Lesson Four: Say “yes” unless you just have to say “no.”  It may seem obvious that travel bloggers are extroverts because we are writing about visiting different places and interacting with a number of people.  However, that is far from the truth.  I identify as an introvert, but my day job requires I be outgoing when giving lectures.  My side gig as a learning travel blogger also requires me to be outgoing.  So I debated how best to approach the conference and opportunities that would be presented to go to after parties or just talk to people I knew nothing about moments ago.  I did my best to say “yes” when offered the opportunity, whether it was drinks out on the town following the Opening Night Party or to striking up a conversation with someone, but I also tried to strike a balance and say “no” when it came to heading to the U.S. Space and Rocket Center for the 2nd Night Party so I could have dinner with my fiancée at Bandito Burrito or exploring downtown Huntsville and having a beer on Saturday when I did  not have any speed networking meetings setup.

Doing it again…
I’ve had almost two weeks to reflect on my experience at TBEX North America 2017, and I’ve been contemplating the biggest question: would I do it again?

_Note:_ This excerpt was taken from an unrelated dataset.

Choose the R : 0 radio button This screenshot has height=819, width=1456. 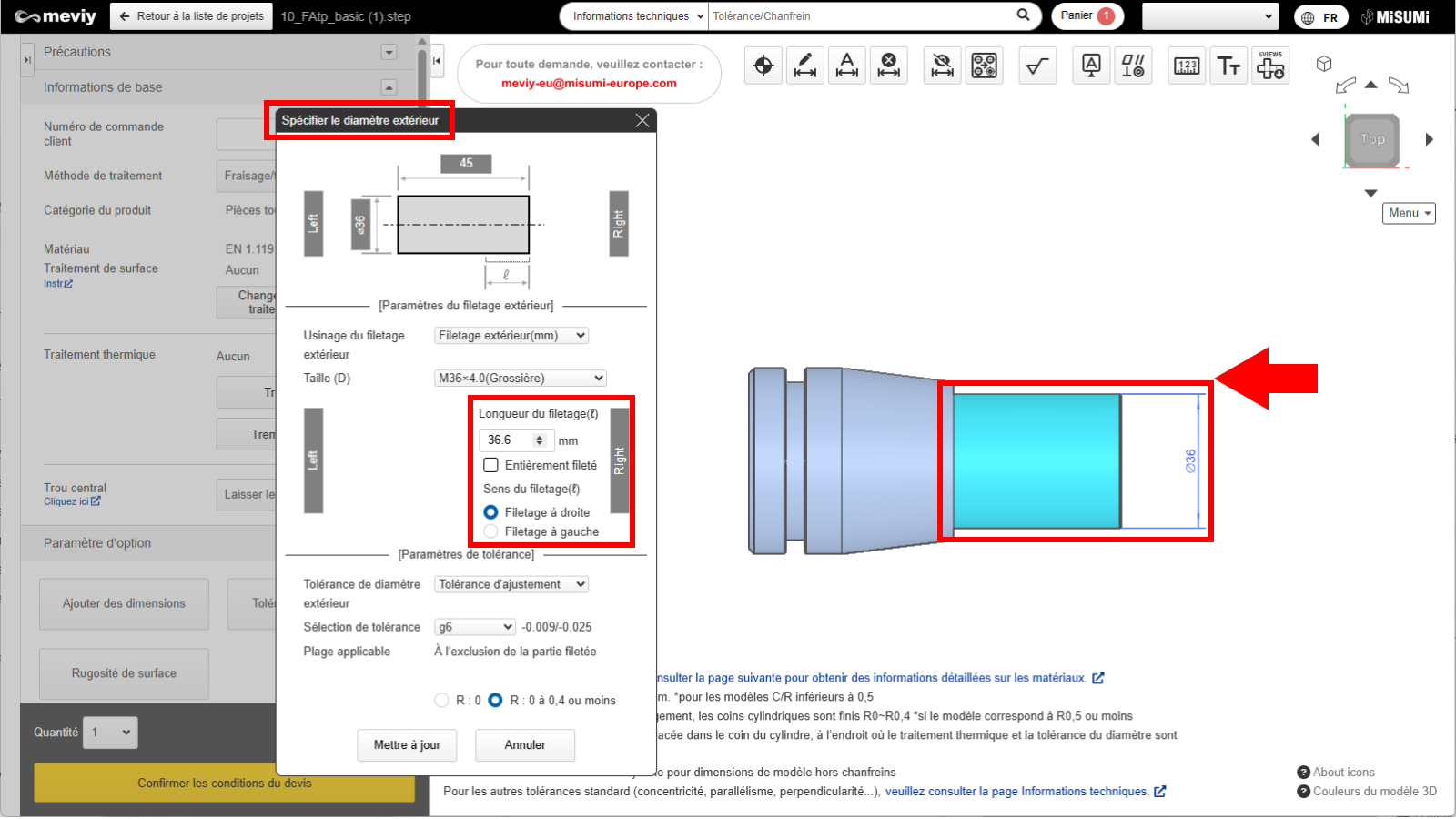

The simple answer is “Yes.”  However, there are a lot of underlying issues to address before agreeing to attend a travel conference.  I feel like I made some good contacts with some CVBs that attended the conference, but wish I had come into the conference with a more organized plan about what I am covering with my blog.  I feel like I could have made more contacts if I had a specific plan about what I intended to add to my blog.

I wish there was a way to specifically meet bloggers who share similar interests.  I know that Blogger Bridge provides a platform specific to TBEX that allows attendees to setup speed networking appointments with the DMOs, and that it is also searchable to find other bloggers.  However, I felt like either the opportunities were lacking or I just didn’t know enough in advance to take advantage of opportunities to meet other bloggers who write about sports, the Southeast, or historical sites.

Another shortcoming as a newbie was the FAM trips that TBEX organized with local DMOs.  I saw them in advance of my trip, but did not know how to apply for them nor did I see information to help a newbie sign up.  I am not saying this to lambaste TBEX, but to voice my frustration that some resources are needed for newbies to fully benefit from attending the conference.

Overall, attending TBEX North America 2017 in Huntsville was a really good experience.  I learned a lot, and I would recommend it to other travel bloggers.